Opposition To Spending Cuts Makes Taxes Higher Than They Otherwise Would Be
The long-term level of taxation is determined by the level of spending. Currently, spending is on autopilot to increase from year to year. But the President of the United States supported by many members of his political party is pushing efforts to reduce spending relative to baseline. Senator Tom Coburn of Oklahoma seems to understand that if you want taxes to be low, what you want to do is find a way to say yes to the President on this score. But conservative orthodoxy, enforced by Grover Norquist and others, says that conservatives should say "no" on the grounds that Democratic spending-cutters also want to increase taxes.

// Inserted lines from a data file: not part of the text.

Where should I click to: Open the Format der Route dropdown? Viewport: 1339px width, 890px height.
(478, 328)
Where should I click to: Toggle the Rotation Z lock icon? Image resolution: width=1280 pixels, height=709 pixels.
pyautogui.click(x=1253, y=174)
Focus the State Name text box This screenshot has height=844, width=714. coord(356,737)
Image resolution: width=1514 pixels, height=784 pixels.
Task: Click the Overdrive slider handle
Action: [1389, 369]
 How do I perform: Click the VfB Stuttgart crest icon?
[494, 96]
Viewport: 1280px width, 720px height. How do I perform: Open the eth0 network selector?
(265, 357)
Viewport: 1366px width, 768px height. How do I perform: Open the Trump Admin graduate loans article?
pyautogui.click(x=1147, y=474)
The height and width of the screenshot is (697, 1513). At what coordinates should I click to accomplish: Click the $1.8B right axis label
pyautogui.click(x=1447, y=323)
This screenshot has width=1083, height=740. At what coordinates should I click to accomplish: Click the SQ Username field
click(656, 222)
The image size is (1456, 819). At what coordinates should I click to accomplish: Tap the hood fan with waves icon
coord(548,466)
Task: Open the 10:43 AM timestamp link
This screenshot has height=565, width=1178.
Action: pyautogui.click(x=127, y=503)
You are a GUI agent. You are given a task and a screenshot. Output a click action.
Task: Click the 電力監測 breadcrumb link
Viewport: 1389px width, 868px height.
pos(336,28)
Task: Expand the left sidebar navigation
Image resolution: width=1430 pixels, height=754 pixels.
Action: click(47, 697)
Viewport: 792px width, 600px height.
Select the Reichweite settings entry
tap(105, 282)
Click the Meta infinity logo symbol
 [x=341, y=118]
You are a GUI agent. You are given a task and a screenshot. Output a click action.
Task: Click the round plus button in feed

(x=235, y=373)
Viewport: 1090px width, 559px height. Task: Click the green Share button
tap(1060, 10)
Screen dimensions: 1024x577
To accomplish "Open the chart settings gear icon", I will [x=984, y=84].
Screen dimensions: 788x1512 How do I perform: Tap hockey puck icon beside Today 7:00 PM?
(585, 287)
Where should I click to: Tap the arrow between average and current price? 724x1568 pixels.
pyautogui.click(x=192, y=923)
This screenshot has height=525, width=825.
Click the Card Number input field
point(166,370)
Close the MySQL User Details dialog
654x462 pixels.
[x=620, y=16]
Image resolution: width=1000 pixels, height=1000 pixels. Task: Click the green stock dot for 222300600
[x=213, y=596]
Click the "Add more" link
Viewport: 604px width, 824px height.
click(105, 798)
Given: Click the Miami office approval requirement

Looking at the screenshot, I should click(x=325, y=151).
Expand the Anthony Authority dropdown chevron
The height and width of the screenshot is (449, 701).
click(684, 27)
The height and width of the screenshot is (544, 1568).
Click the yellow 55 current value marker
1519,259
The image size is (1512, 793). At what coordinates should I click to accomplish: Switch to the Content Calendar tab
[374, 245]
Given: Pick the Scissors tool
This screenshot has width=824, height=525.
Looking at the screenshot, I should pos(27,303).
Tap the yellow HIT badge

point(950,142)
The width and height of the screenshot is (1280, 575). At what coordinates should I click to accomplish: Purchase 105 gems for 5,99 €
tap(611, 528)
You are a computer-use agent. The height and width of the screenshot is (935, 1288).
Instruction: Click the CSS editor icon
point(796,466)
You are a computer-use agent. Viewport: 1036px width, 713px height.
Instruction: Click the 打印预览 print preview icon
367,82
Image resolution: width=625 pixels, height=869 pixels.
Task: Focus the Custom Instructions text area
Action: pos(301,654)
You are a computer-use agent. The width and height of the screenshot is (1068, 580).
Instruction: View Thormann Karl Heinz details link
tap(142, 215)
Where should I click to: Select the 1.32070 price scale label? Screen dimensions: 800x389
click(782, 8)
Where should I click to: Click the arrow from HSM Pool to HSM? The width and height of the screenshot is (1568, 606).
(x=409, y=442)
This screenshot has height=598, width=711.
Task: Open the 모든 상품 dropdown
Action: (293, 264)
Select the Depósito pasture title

Nick Schultz at the AEI blog tries to explain why the orthodoxy makes sense:
What they are missing are the implications of what I call Wallison's Maxim—"it is far easier to spend than to tax."
Once this idea is grasped, it becomes clear why it is not a "compromise" when the Republicans agree to tax increases while the Democrats agree to spending cuts. Without a mechanism that ties spending to tax revenues—like the balanced budget requirement in state constitutions—tax increases don't necessarily decrease or eliminate a deficit.
History supports this. Given Wallison's Maxim, the real friends of big government aren't tax hawks. They are folks who refuse serious institutional restraints on spending. Matt even identifies those people—"the wing of the Democratic Party that disagrees with Obama about the desirability of enacting spending cuts."
This completely misreads the situation. In the current political configuration, conservative Republicans + Barack Obama + Democrats who are to Obama's right = a working legislative majority. What's more, both Barack Obama and conservative Republicans seem to favor spending cuts. So why aren't such cuts passing? Well at the moment they're not passing because Obama and the Obama faction of the Democratic Party are insisting that spending cuts must be paired with tax increases, and conservative Republicans are rejecting that proposal. But the correct way to understand the Wallison point is that taxes are irrelevant—money that's spent will be paid for out of taxes. Spending cuts are both necessary and sufficient to reduce the long-term level of taxation. And since once spent money has to be repaid with interest, delay induces higher taxes. What spending cutters need to do is learn to take "yes" for an answer.
Alternatively, they can let Digby and I have the last laugh.
NB: I don't think the current conservative movement posture is irrational, it's just inconsistent with its professed desire to make the American tax burden as low as possible over the long run. This goal just isn't nearly as important to the conservative movement in practice as it likes to tell itself.